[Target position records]
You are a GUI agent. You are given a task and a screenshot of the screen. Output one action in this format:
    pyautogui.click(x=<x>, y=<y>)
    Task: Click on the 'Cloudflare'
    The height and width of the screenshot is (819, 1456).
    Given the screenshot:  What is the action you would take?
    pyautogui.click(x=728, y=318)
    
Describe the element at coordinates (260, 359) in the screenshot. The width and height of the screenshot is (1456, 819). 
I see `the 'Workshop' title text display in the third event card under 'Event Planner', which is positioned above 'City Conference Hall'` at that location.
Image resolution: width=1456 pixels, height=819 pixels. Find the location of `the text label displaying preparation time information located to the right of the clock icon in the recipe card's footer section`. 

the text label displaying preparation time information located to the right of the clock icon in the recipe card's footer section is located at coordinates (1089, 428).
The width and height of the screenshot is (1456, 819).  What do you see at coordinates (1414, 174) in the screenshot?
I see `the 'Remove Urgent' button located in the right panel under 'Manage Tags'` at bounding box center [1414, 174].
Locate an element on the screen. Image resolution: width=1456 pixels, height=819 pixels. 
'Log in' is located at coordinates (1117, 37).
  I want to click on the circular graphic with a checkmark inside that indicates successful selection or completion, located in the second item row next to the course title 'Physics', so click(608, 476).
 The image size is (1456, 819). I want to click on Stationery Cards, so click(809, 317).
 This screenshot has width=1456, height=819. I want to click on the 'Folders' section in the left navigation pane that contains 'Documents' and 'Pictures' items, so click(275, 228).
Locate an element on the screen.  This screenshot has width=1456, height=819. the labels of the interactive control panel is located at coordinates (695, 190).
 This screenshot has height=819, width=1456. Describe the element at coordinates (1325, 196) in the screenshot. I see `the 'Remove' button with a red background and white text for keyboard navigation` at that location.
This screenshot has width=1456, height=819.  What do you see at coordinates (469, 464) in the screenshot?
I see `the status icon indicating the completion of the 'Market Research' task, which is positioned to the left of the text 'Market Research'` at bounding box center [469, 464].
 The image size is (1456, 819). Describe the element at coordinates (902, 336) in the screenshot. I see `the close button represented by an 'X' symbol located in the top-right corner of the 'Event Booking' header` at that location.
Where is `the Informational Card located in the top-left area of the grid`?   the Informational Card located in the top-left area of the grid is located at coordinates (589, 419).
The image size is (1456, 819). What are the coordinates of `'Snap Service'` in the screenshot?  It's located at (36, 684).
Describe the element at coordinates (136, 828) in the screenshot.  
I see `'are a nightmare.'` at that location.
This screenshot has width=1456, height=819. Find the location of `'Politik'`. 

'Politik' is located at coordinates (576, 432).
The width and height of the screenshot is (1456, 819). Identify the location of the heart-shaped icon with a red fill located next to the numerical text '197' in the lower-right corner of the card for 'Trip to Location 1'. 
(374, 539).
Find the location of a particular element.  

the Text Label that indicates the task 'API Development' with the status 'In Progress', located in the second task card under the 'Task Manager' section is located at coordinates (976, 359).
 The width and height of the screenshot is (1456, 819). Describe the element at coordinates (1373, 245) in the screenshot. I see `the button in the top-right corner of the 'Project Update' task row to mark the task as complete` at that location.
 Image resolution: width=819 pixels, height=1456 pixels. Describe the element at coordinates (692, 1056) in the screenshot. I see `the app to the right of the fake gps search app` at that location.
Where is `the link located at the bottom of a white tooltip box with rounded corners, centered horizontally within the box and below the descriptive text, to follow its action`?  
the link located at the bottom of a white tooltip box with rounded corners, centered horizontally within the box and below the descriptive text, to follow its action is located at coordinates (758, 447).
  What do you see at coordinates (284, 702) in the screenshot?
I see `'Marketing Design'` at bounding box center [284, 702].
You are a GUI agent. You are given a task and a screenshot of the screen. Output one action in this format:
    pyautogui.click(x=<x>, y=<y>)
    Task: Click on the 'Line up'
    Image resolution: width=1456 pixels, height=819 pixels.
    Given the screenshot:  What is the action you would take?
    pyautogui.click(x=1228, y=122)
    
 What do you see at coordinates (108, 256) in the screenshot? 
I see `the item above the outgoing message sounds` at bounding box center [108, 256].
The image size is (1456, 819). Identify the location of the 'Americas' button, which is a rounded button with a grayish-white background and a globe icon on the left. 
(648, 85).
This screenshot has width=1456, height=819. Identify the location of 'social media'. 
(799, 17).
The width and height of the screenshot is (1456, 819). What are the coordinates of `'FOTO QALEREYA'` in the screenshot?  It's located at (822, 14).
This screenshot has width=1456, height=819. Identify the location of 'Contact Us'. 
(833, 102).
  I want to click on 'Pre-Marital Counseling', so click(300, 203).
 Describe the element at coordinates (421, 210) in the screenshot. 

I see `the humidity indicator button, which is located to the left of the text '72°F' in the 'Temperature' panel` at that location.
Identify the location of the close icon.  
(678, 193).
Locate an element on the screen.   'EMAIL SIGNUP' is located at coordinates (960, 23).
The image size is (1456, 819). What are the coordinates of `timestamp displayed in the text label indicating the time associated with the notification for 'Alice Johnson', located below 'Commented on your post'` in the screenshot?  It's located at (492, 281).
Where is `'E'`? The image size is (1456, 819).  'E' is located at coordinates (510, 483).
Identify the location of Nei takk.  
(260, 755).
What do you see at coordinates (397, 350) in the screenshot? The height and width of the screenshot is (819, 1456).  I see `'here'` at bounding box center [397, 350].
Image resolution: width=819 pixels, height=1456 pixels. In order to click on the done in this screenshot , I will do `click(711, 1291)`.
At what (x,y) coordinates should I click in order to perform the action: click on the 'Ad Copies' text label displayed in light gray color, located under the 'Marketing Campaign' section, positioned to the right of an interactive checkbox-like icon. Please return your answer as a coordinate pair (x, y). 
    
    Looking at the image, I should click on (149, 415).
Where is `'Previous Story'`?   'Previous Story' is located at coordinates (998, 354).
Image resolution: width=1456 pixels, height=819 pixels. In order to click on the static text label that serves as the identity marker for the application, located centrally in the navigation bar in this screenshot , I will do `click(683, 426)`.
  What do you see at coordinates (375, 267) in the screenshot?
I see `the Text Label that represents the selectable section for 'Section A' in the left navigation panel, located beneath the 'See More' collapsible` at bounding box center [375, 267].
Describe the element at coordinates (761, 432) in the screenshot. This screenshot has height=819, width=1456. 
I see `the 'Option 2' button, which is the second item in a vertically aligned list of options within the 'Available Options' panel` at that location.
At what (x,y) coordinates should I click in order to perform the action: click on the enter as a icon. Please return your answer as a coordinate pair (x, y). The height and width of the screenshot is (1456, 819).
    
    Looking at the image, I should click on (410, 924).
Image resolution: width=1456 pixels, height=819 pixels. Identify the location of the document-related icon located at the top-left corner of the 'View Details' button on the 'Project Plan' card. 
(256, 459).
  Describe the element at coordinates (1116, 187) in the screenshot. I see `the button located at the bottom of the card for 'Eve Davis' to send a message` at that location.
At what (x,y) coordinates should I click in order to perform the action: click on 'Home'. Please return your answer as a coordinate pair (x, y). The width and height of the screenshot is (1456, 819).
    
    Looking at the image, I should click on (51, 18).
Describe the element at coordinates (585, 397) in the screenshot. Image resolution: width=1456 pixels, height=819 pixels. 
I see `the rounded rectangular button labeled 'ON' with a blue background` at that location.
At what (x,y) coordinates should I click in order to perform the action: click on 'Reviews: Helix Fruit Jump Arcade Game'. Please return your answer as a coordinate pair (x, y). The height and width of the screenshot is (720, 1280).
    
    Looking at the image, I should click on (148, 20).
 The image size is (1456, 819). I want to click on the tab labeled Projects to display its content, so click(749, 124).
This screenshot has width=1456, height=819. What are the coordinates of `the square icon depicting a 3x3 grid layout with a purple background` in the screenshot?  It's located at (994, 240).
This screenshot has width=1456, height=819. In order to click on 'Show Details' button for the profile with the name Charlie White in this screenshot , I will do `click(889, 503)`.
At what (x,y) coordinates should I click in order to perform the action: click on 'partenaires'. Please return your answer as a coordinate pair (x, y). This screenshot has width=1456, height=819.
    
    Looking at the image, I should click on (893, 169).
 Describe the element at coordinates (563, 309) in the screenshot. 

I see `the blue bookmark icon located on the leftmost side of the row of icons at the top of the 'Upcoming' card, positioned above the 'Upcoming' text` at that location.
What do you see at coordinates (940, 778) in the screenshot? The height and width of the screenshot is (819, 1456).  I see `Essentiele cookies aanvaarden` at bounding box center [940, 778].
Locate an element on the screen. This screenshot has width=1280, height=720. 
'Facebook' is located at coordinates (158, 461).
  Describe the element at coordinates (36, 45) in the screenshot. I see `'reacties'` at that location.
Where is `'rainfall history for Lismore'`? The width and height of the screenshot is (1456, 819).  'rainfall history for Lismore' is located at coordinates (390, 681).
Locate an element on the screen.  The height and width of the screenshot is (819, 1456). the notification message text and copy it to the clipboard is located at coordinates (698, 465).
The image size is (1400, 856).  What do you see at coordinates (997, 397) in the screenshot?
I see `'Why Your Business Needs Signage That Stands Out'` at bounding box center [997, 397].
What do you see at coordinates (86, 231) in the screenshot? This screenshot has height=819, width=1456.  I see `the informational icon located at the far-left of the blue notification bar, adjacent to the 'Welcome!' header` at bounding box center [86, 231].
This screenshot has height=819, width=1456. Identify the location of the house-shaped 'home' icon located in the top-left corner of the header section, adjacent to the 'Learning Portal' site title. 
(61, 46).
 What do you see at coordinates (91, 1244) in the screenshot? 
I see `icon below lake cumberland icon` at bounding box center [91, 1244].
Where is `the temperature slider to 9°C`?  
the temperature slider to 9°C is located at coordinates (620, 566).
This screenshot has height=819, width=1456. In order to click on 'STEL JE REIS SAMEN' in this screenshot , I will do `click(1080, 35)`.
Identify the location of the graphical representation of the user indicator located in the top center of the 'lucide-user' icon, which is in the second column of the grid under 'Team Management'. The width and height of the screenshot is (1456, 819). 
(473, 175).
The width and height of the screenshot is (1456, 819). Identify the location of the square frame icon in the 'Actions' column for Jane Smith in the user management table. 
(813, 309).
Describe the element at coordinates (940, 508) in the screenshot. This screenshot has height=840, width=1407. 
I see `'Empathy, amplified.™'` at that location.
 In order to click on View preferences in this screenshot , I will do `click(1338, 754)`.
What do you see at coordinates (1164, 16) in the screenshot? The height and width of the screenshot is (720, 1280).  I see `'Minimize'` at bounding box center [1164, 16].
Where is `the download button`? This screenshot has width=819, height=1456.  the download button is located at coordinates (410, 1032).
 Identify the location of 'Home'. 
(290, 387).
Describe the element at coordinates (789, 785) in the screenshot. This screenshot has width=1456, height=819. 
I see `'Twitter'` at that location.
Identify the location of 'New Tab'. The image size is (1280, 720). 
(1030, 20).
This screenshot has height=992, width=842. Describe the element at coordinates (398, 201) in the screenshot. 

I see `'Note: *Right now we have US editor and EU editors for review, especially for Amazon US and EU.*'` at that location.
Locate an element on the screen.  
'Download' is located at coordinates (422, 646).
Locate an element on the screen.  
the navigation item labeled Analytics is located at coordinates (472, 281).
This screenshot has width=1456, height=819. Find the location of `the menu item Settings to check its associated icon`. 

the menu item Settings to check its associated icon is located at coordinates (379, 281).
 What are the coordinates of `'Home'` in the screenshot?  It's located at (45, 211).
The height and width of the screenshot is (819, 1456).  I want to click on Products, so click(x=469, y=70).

● **WHAT YOU NEED TO DO**: Lay out the listing as a numbered list, starting at its first line and ending at the line containing "center [1414, 174].", both included, with blank lines left out.

● **TASK RESPONSE**:
1. You are a GUI agent. You are given a task and a screenshot of the screen. Output one action in this format:
2.     pyautogui.click(x=<x>, y=<y>)
3.     Task: Click on the 'Cloudflare'
4.     The height and width of the screenshot is (819, 1456).
5.     Given the screenshot:  What is the action you would take?
6.     pyautogui.click(x=728, y=318)
7. Describe the element at coordinates (260, 359) in the screenshot. The width and height of the screenshot is (1456, 819). 
8. I see `the 'Workshop' title text display in the third event card under 'Event Planner', which is positioned above 'City Conference Hall'` at that location.
9. Image resolution: width=1456 pixels, height=819 pixels. Find the location of `the text label displaying preparation time information located to the right of the clock icon in the recipe card's footer section`. 
10. the text label displaying preparation time information located to the right of the clock icon in the recipe card's footer section is located at coordinates (1089, 428).
11. The width and height of the screenshot is (1456, 819).  What do you see at coordinates (1414, 174) in the screenshot?
12. I see `the 'Remove Urgent' button located in the right panel under 'Manage Tags'` at bounding box center [1414, 174].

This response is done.